The Australian Medical Association NSW President Dr Kean-Sean Lim has opposed the move, calling it “concise” and warned that it would further fragment healthcare when patients circumvent doctors for va ccinations.

“A needle is more than a needle … it should be part of a comprehensive control,” said Dr. Lim. [19659000] Loading

He said increasing the pharmacist’s vaccination program reduced the ability for healthcare providers to get other health or health risks “and leave us all poorer for it.”

But the chairman of the NSW branch of the Pharmacy’s Guild of Australia David Heffernan said that the expansion was “very reasonable”.

“Healthcare will always be fragmented as long as doctors hold over everyone else,” says Heffernan.

“We do not know what nasty [infectious disease] will come in the future, but having this as an additional set of tools for the public can only be good.”

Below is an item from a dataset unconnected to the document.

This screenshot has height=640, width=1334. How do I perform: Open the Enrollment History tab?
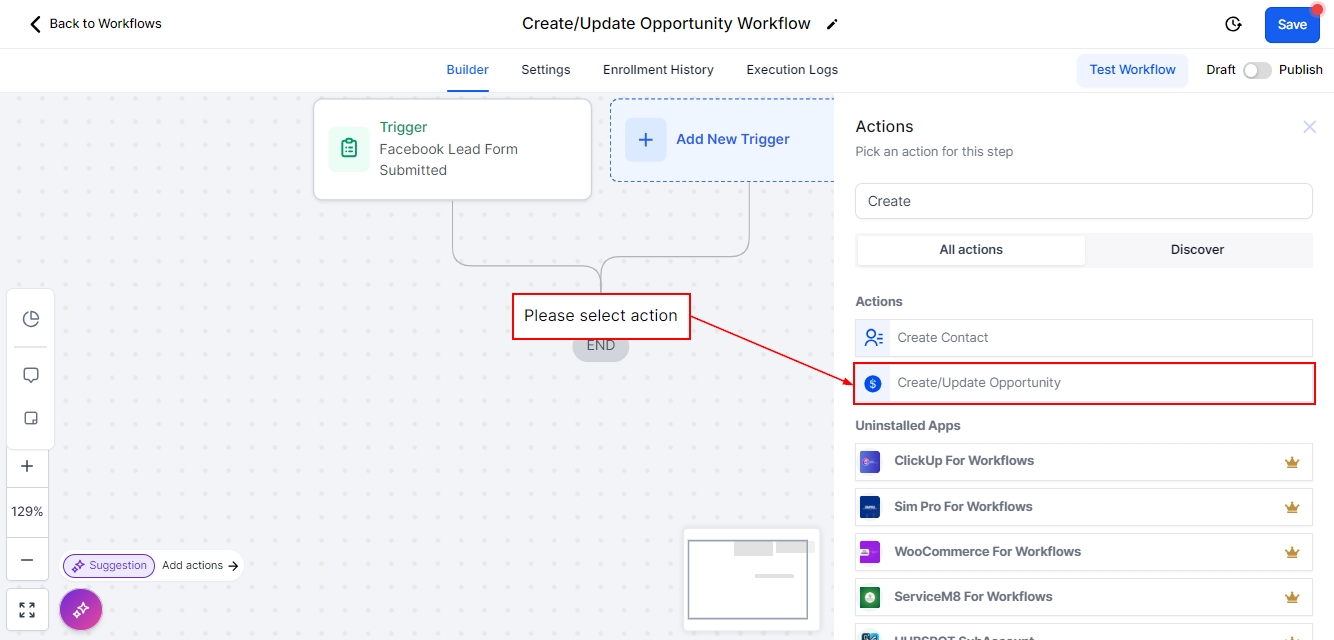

Pharmacists authorized to administer the vaccines must report all vaccinations to Australian Immunization Register.

All approved health professionals, including doctors, can turn up

The cost of each vaccine varies depending on the type and brand and if the doctor adds a service fee.

Earlier this month, Hazzard secured the support of the COAG Health Council to develop a national approach to vaccination standards for pharmacists who would make the program uniform across Australia.

People are entitled to free state-funded vaccines, including children under five years, aboriginals, those with chronic diseases, pregnant women and people over 65 still need to see their doctor.

Kate Aubusson is the health editor of the Sydney Morning Herald.